• WHAT IS REQUIRED
Please copy out every one of the following lines word for word, changing nothing.

• DATA EXTRACT
::::

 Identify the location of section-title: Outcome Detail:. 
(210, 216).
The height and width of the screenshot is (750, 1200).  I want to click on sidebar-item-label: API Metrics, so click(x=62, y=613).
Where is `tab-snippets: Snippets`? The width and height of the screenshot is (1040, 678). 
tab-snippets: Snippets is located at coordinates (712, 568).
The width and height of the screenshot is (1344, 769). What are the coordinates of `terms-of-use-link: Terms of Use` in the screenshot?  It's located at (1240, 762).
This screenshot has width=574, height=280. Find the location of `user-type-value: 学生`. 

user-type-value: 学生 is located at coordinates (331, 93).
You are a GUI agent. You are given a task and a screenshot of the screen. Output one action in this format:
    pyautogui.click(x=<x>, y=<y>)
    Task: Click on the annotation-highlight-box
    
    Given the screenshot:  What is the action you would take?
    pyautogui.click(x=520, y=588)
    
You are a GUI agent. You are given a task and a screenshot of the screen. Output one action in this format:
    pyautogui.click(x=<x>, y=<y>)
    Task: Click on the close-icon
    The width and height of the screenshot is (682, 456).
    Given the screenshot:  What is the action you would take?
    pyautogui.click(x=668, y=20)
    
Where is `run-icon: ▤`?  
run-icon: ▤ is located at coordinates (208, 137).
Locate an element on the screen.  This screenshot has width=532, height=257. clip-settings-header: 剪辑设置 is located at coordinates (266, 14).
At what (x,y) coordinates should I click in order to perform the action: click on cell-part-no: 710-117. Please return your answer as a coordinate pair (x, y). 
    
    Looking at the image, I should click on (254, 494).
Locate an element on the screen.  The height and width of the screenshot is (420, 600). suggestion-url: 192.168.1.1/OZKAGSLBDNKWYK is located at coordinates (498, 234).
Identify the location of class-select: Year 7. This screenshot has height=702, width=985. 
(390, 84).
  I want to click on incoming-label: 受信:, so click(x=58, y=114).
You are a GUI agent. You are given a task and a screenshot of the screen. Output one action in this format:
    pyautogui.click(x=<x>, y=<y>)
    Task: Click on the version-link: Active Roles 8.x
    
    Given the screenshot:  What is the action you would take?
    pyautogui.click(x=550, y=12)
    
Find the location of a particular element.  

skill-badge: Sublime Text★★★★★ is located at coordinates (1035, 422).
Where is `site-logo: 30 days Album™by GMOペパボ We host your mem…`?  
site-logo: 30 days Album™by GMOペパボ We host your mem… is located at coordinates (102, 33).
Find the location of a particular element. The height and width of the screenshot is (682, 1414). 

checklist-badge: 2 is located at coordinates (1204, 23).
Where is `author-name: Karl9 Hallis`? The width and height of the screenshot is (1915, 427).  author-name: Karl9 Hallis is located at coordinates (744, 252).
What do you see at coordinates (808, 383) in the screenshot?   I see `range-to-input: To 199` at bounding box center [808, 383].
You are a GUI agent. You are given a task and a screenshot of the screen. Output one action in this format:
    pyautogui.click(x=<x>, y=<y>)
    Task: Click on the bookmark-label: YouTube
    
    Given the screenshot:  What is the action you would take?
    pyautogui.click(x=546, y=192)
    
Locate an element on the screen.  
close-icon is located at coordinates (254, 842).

::::

• REPLY TO THE TASK
 Identify the location of section-title: Outcome Detail:. 
(210, 216).
The height and width of the screenshot is (750, 1200).  I want to click on sidebar-item-label: API Metrics, so click(x=62, y=613).
Where is `tab-snippets: Snippets`? The width and height of the screenshot is (1040, 678). 
tab-snippets: Snippets is located at coordinates (712, 568).
The width and height of the screenshot is (1344, 769). What are the coordinates of `terms-of-use-link: Terms of Use` in the screenshot?  It's located at (1240, 762).
This screenshot has width=574, height=280. Find the location of `user-type-value: 学生`. 

user-type-value: 学生 is located at coordinates (331, 93).
You are a GUI agent. You are given a task and a screenshot of the screen. Output one action in this format:
    pyautogui.click(x=<x>, y=<y>)
    Task: Click on the annotation-highlight-box
    
    Given the screenshot:  What is the action you would take?
    pyautogui.click(x=520, y=588)
    
You are a GUI agent. You are given a task and a screenshot of the screen. Output one action in this format:
    pyautogui.click(x=<x>, y=<y>)
    Task: Click on the close-icon
    The width and height of the screenshot is (682, 456).
    Given the screenshot:  What is the action you would take?
    pyautogui.click(x=668, y=20)
    
Where is `run-icon: ▤`?  
run-icon: ▤ is located at coordinates (208, 137).
Locate an element on the screen.  This screenshot has width=532, height=257. clip-settings-header: 剪辑设置 is located at coordinates (266, 14).
At what (x,y) coordinates should I click in order to perform the action: click on cell-part-no: 710-117. Please return your answer as a coordinate pair (x, y). 
    
    Looking at the image, I should click on (254, 494).
Locate an element on the screen.  The height and width of the screenshot is (420, 600). suggestion-url: 192.168.1.1/OZKAGSLBDNKWYK is located at coordinates (498, 234).
Identify the location of class-select: Year 7. This screenshot has height=702, width=985. 
(390, 84).
  I want to click on incoming-label: 受信:, so click(x=58, y=114).
You are a GUI agent. You are given a task and a screenshot of the screen. Output one action in this format:
    pyautogui.click(x=<x>, y=<y>)
    Task: Click on the version-link: Active Roles 8.x
    
    Given the screenshot:  What is the action you would take?
    pyautogui.click(x=550, y=12)
    
Find the location of a particular element.  

skill-badge: Sublime Text★★★★★ is located at coordinates (1035, 422).
Where is `site-logo: 30 days Album™by GMOペパボ We host your mem…`?  
site-logo: 30 days Album™by GMOペパボ We host your mem… is located at coordinates (102, 33).
Find the location of a particular element. The height and width of the screenshot is (682, 1414). 

checklist-badge: 2 is located at coordinates (1204, 23).
Where is `author-name: Karl9 Hallis`? The width and height of the screenshot is (1915, 427).  author-name: Karl9 Hallis is located at coordinates (744, 252).
What do you see at coordinates (808, 383) in the screenshot?   I see `range-to-input: To 199` at bounding box center [808, 383].
You are a GUI agent. You are given a task and a screenshot of the screen. Output one action in this format:
    pyautogui.click(x=<x>, y=<y>)
    Task: Click on the bookmark-label: YouTube
    
    Given the screenshot:  What is the action you would take?
    pyautogui.click(x=546, y=192)
    
Locate an element on the screen.  
close-icon is located at coordinates (254, 842).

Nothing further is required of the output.